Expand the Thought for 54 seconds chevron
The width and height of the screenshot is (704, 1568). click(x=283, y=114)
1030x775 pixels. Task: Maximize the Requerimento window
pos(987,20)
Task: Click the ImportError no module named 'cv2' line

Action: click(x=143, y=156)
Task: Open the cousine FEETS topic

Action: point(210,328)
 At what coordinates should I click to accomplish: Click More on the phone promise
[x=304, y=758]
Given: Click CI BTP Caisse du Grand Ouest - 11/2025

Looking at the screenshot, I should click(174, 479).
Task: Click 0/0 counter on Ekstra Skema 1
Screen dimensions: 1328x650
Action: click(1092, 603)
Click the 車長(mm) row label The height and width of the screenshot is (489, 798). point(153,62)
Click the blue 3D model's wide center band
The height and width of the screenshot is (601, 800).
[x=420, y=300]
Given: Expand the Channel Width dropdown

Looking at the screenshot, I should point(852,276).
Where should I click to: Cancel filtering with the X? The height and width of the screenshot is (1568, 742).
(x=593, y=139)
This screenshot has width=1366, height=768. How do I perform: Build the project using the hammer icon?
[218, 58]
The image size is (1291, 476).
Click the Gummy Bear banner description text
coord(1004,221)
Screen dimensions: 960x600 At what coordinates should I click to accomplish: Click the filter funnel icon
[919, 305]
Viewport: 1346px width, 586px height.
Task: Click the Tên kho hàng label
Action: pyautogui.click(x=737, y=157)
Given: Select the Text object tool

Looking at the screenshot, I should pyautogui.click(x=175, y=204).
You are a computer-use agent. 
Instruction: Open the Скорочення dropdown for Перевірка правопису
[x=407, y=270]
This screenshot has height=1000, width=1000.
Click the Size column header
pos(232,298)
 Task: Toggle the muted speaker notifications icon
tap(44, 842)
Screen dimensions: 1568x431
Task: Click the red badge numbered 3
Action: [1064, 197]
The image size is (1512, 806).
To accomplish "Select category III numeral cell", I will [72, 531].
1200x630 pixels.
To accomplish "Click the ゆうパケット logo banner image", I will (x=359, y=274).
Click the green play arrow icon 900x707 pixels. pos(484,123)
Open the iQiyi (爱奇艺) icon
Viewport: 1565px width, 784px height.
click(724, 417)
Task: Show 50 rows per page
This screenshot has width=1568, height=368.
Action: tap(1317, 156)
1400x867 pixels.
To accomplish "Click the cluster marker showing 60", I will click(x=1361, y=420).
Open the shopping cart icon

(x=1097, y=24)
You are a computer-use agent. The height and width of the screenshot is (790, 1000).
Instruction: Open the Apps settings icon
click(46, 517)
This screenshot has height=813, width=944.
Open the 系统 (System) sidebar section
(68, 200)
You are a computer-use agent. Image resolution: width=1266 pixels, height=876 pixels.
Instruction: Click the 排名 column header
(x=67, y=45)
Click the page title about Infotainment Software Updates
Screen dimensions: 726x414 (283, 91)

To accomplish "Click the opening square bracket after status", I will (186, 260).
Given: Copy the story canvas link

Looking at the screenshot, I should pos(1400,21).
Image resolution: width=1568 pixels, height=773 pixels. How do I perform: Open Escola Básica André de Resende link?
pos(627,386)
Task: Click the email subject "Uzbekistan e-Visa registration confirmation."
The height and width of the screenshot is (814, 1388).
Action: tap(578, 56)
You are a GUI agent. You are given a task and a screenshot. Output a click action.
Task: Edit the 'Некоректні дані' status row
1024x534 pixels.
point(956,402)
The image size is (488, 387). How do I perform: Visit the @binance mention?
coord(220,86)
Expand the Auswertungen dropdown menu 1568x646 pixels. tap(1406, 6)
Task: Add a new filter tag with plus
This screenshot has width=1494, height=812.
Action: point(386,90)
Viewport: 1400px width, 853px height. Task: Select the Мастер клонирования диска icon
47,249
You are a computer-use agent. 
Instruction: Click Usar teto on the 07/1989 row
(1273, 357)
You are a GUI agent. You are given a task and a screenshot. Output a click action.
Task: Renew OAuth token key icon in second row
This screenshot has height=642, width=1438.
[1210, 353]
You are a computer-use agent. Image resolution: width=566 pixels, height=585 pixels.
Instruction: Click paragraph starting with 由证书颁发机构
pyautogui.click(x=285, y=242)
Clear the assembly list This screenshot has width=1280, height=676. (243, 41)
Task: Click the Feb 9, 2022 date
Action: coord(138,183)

### WORK REQUEST:
Using the data above, copy each line that contains "status".

### SOLUTION:
To accomplish "Click the opening square bracket after status", I will (186, 260).
Task: Edit the 'Некоректні дані' status row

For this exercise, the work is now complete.